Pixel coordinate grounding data
——————————

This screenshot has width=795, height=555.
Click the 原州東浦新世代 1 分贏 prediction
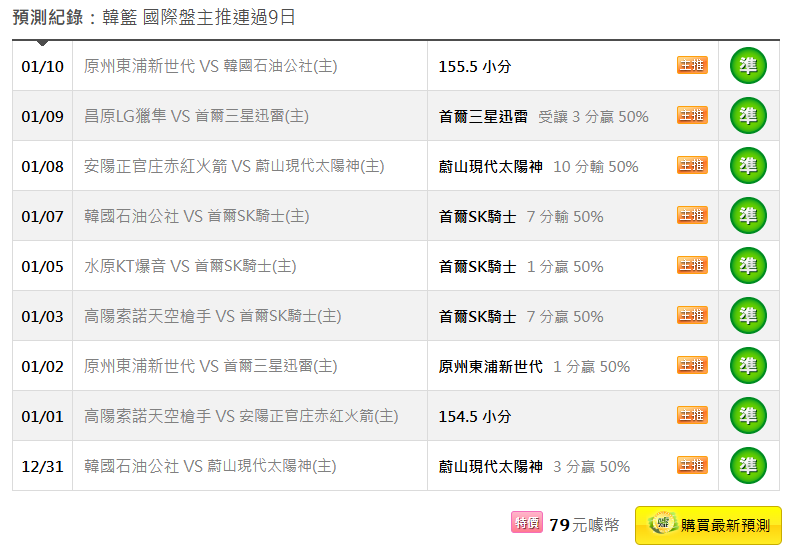(534, 366)
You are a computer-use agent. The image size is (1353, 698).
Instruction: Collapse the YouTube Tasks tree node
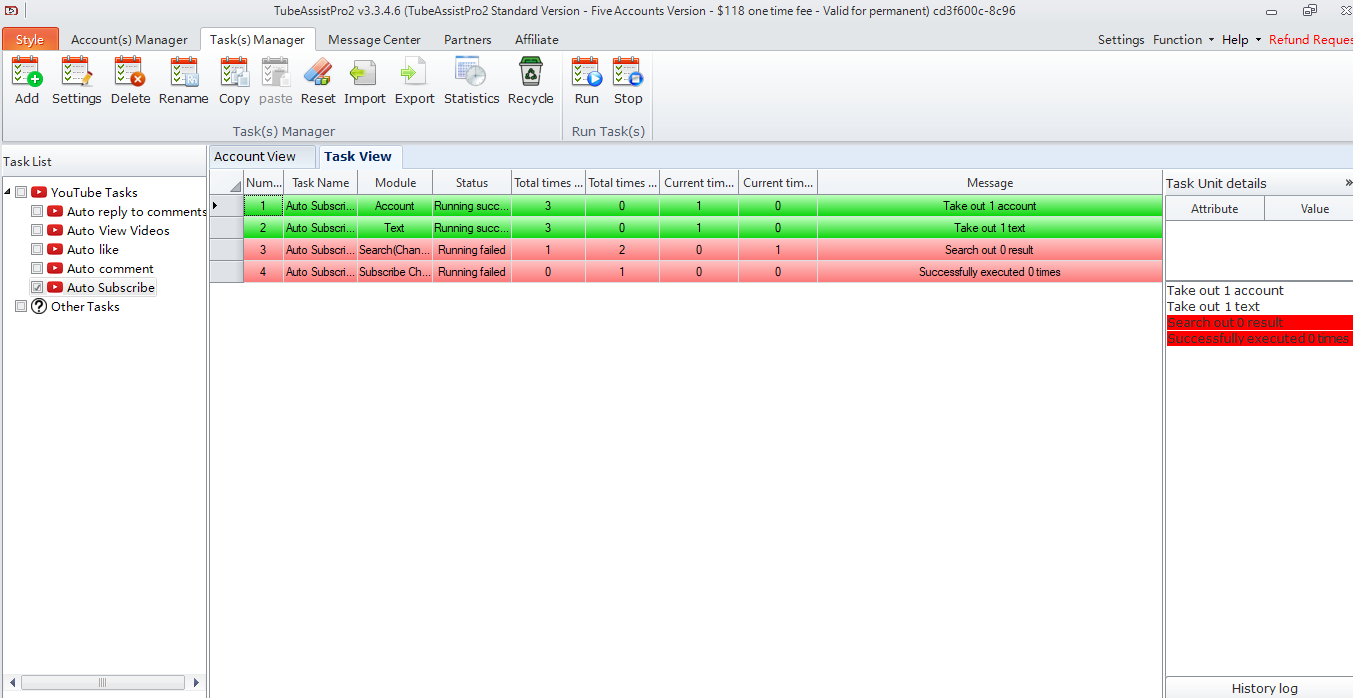(8, 193)
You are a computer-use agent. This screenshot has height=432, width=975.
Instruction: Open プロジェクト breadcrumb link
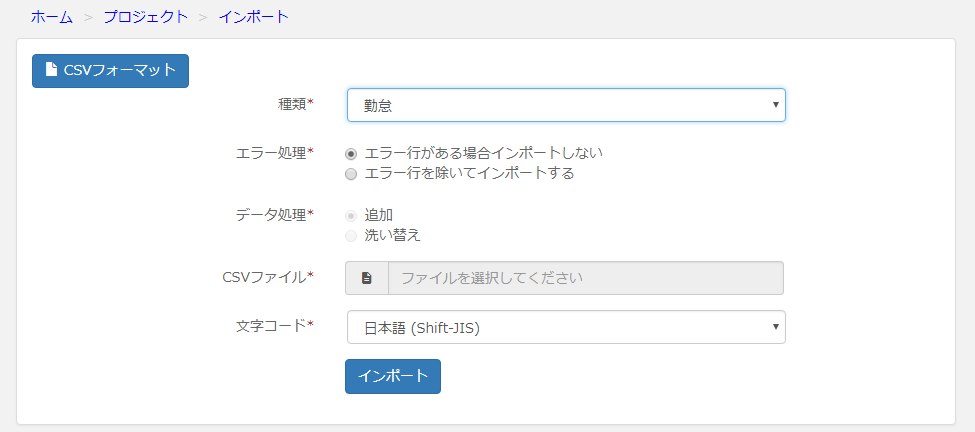[146, 17]
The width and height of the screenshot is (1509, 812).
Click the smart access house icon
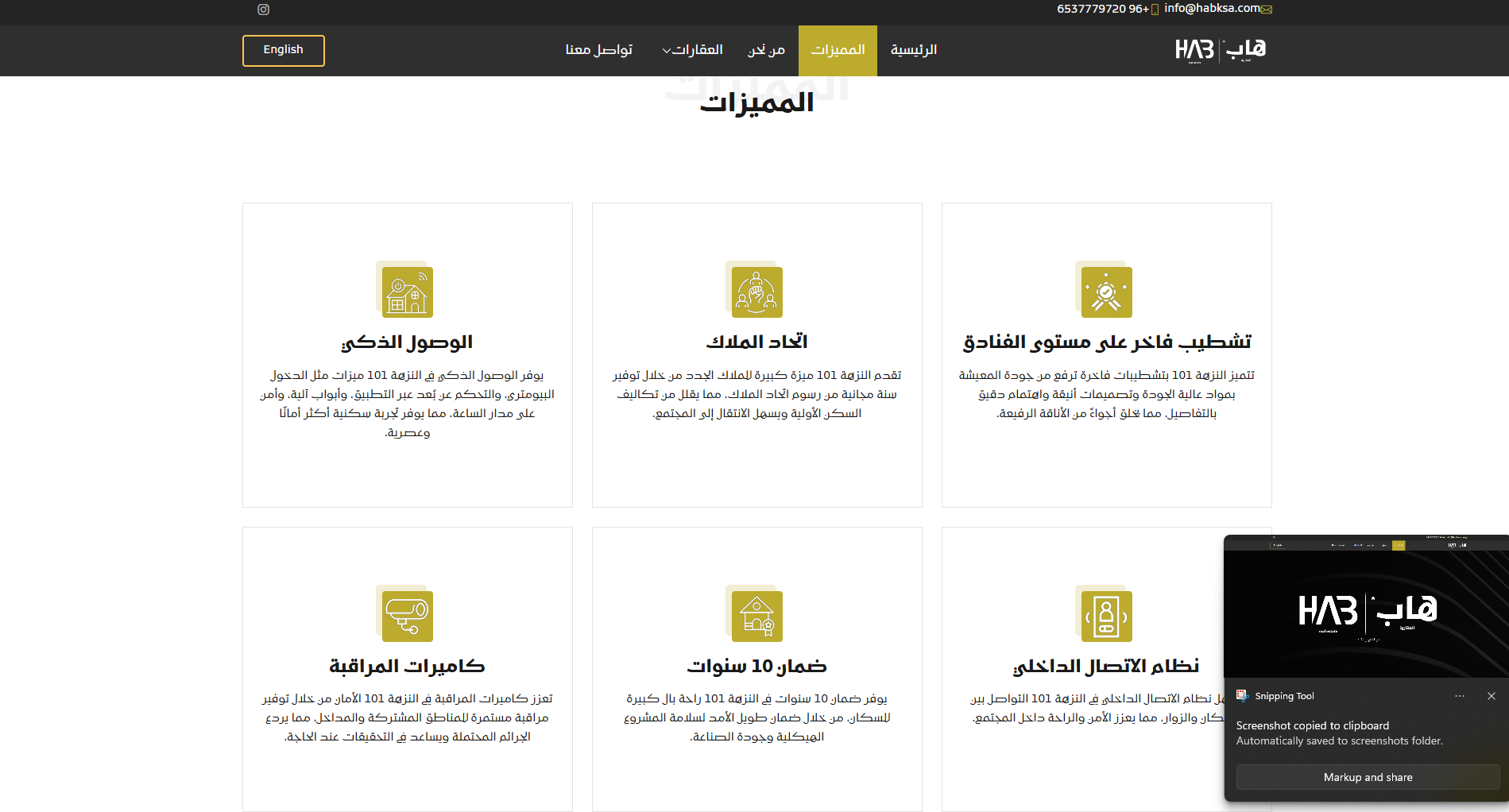pyautogui.click(x=407, y=292)
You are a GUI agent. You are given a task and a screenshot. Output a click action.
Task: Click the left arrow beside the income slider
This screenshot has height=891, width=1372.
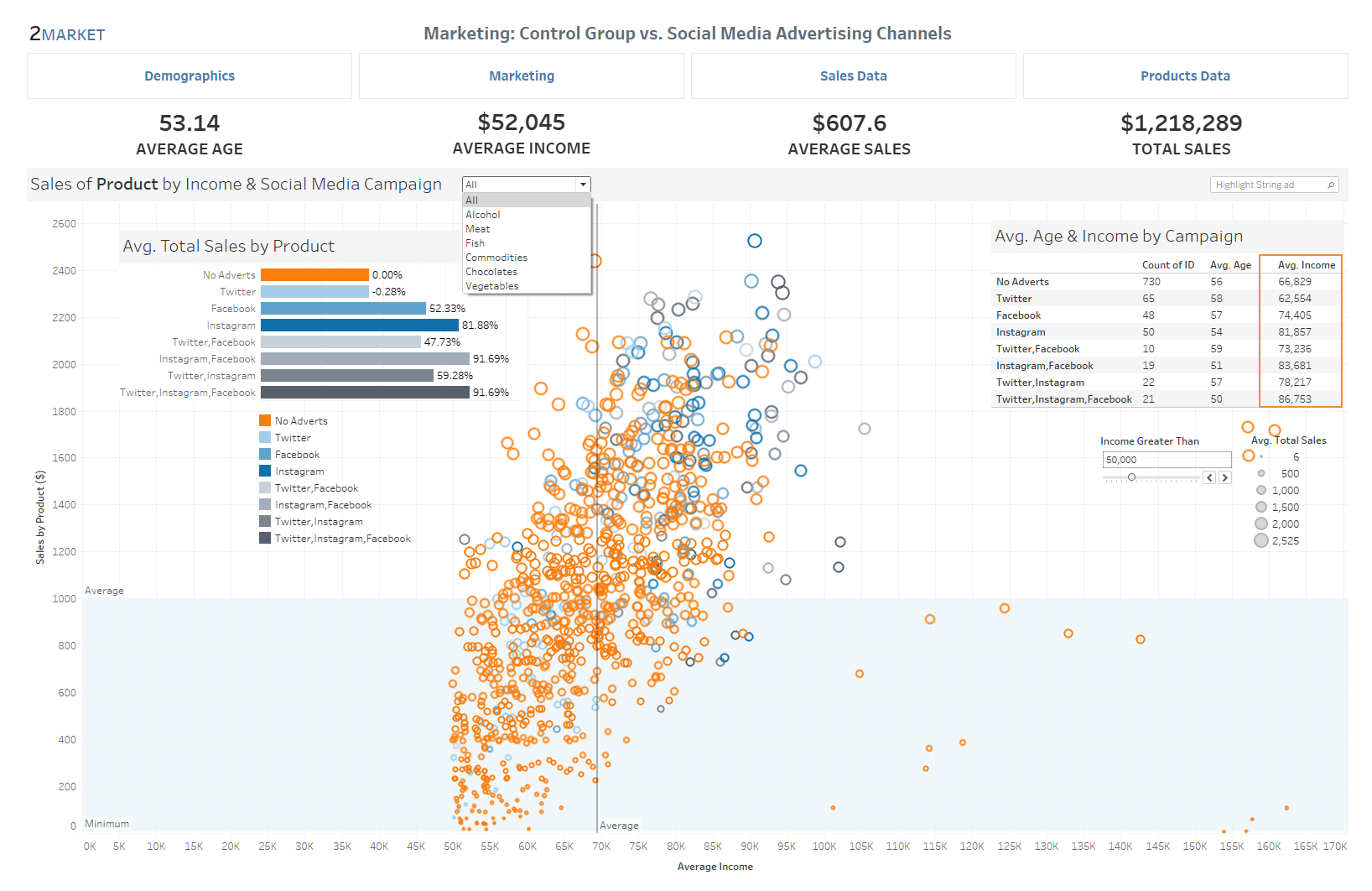click(x=1208, y=477)

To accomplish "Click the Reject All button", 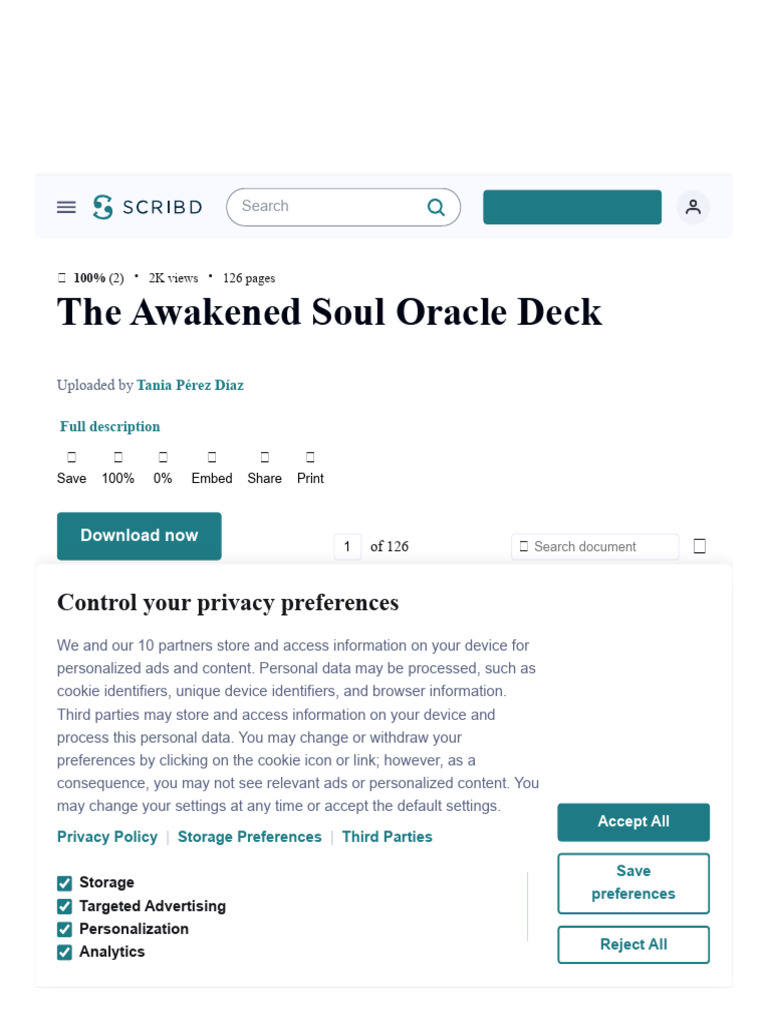I will pos(633,944).
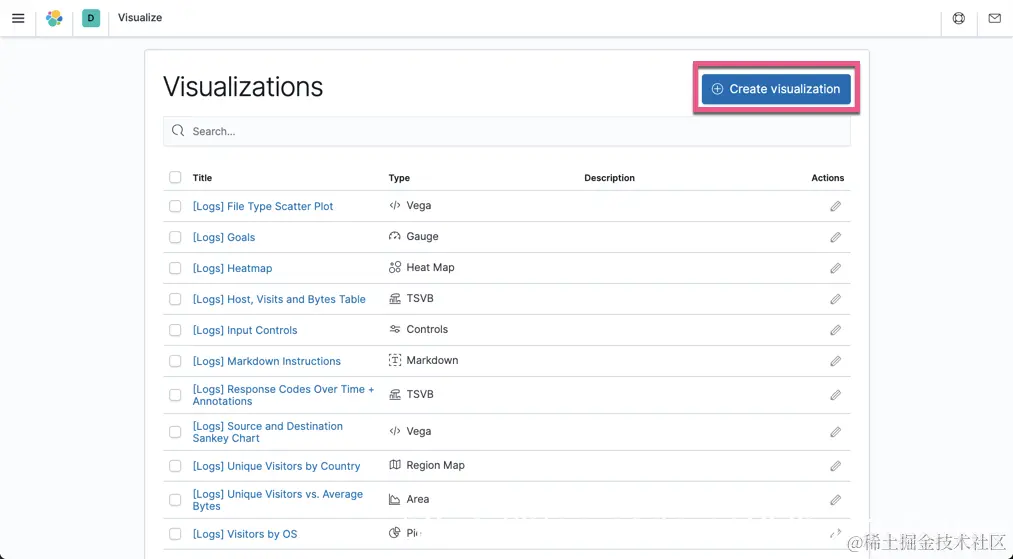The image size is (1013, 559).
Task: Click edit pencil for Logs Heatmap
Action: click(835, 268)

——————————

What you should do: An exact transcription is needed of the lines from the one with "Instruction: Open プロジェクト breadcrumb link" to the one with "You are a GUI" above, both ends included, with pictures left out.

Solution below:
Instruction: Open プロジェクト breadcrumb link
[146, 17]
The width and height of the screenshot is (1509, 812).
Click the smart access house icon
pyautogui.click(x=407, y=292)
You are a GUI agent. You are given a task and a screenshot. Output a click action.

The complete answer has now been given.